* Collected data
######
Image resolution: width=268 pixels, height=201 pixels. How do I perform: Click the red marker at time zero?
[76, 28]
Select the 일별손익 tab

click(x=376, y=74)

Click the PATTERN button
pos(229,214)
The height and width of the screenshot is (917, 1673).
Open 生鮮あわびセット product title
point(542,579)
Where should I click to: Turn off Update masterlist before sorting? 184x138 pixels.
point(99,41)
######
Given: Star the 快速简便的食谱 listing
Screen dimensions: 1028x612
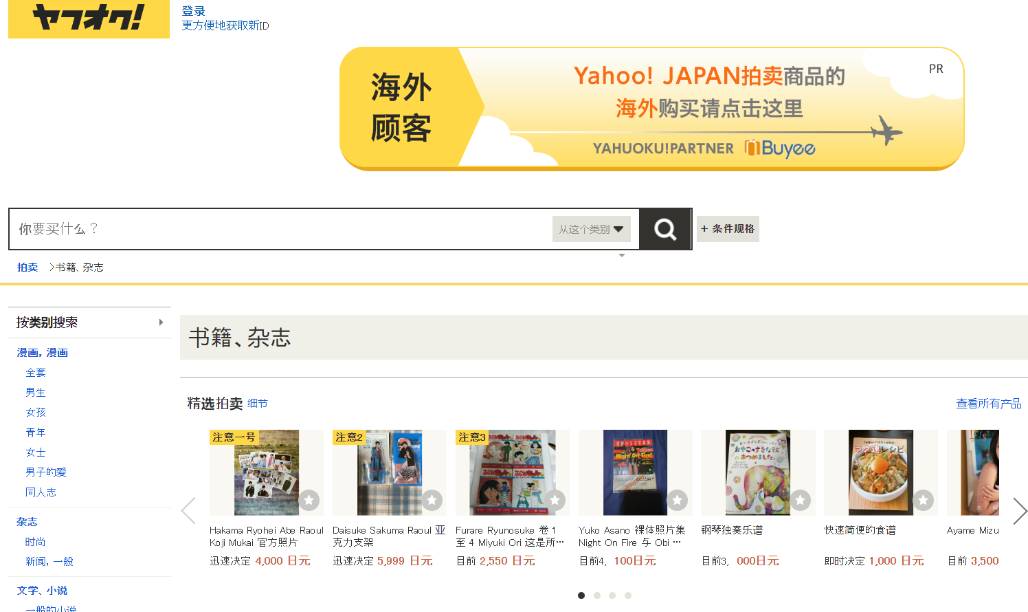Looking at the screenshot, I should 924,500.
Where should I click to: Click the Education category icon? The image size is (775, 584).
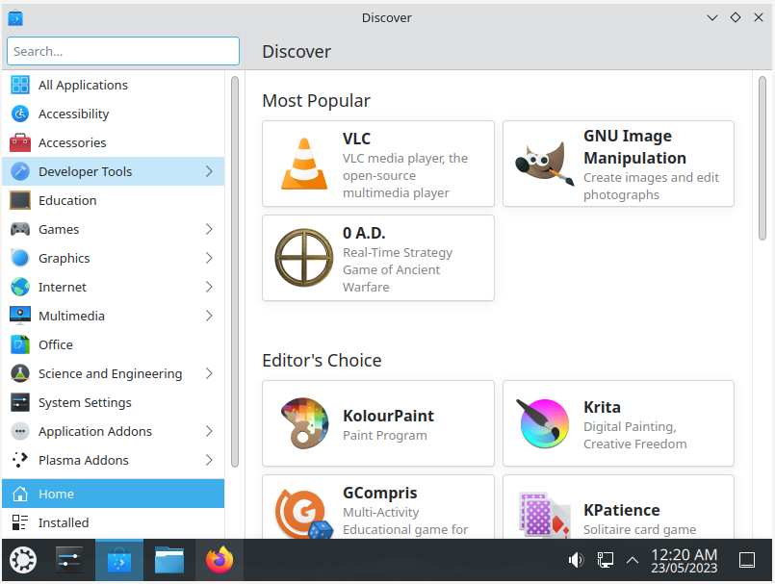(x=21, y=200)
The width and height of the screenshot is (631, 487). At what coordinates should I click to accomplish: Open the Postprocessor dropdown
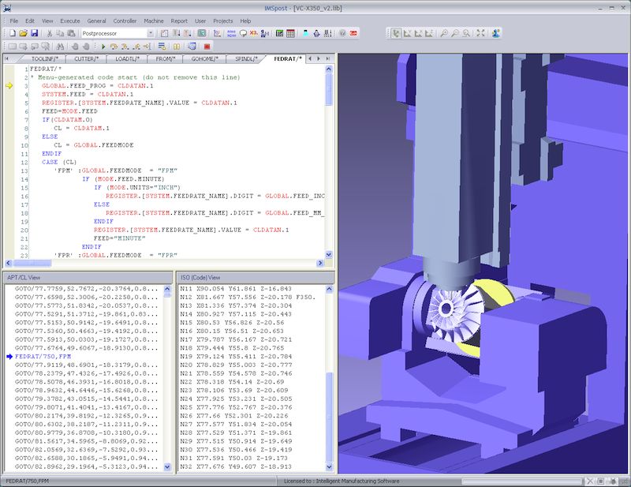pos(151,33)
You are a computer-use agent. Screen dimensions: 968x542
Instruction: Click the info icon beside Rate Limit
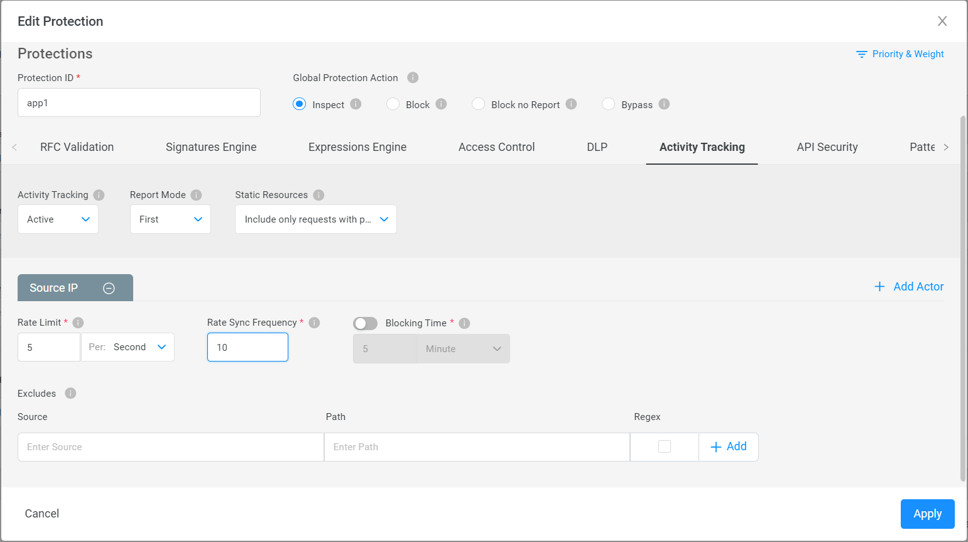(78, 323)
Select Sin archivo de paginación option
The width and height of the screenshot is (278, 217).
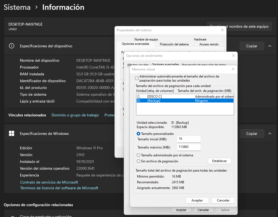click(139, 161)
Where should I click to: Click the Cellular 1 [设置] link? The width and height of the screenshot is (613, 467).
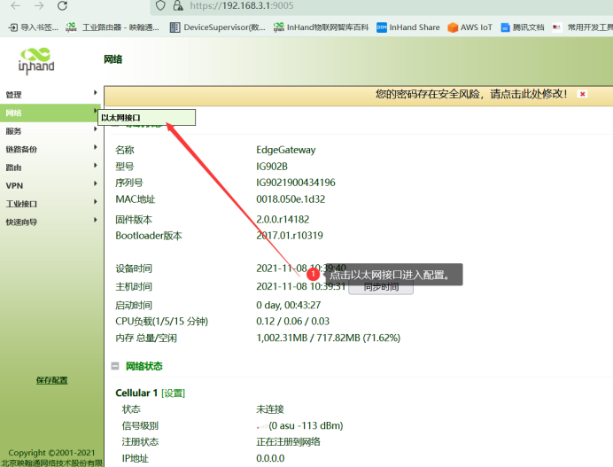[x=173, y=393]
######
Above are the records; copy exactly the lines from the one with "Screen dimensions: 1028x612" through the one with "You are a computer-use", including both, and nothing more. Leave out pictures.

* Exercise solution
Screen dimensions: 1028x612
Looking at the screenshot, I should 924,500.
Where should I click to: Click the Education category icon? The image size is (775, 584).
(x=21, y=200)
The width and height of the screenshot is (631, 487). At what coordinates should I click to accomplish: Open the Postprocessor dropdown
pos(151,33)
You are a computer-use agent. Screen dimensions: 968x542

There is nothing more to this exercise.